Classes of Antibiotics

Beta-Lactams

  • Penicillins: Inhibit cell wall synthesis, bactericidal, examples (Natural, Penicillinase-resistant).
  • Cephalosporins: Similar action, varying effectiveness against Gram-positive and negative bacteria across generations.
  • Carbapenems: Broad spectrum and used against multi-drug resistant infections; similar action to beta-lactams.
  • Monobactams: Effective against aerobic Gram-negative bacteria; low adverse reaction incidence.

Other Antibiotics

  • Aminoglycosides: Inhibit protein synthesis, often used for severe Gram-negative infections; nephrotoxic and ototoxic effects.
  • Tetracyclines: Inhibit protein synthesis; broad spectrum but can damage bone growth and calcium absorption.
  • Macrolides and Ketolides: Bacteriostatic, used in respiratory tract infections and chlamydia.
  • Quinolones: Bactericidal for DNA synthesis; relatively safe but can have gastrointestinal side effects.
  • Chloroamphenicol: Broad spectrum but serious side effects like bone marrow suppression.
  • Vancomycin: Bactericidal against Gram-positive organisms; used mainly for MRSA with nephrotoxic potential.

Adverse Reactions

  • Common reactions range from gastrointestinal disturbances, hypersensitivity, to severe effects like oxidative damage (from tetracyclines) and bone marrow suppression (in antibiotics such as chloramphenicol).

Antimycobacterials

  • INH: Inhibits cell wall synthesis; hepatotoxicity potential.
  • Rifampin: Interrupts RNA polymerase function; bodily fluid discoloration.
  • Ethambutol: Risk of optic neuropathy; bacteriostatic action.

Antifungals

  • Polyenes (Amphotericin B): Mechanism includes cell membrane permeability; severe infusion-related reactions.
  • Azoles: Reduction in ergosterol production; used mainly for candidiasis.
  • Echinocandins: Inhibit fungal cell wall synthesis; mild side effects.

Antivirals

  • Acyclovir: Treatment for herpes viruses; risk of nephrotoxicity.
  • Oseltamivir/Zanamivir: For influenza A/B; mild side effects.
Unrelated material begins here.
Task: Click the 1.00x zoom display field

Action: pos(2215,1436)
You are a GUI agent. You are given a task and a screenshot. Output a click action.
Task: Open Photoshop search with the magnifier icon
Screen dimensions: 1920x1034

Biologics and Monoclonal Antibodies

  • Utilized for various conditions with the potential to target infectious diseases; examples include Raxibacumab for anthrax.

Clinical Considerations

  • Thorough assessment of antibiotic therapy including efficacy indicators before, during, and after treatment is crucial to limit misuse and resistance development.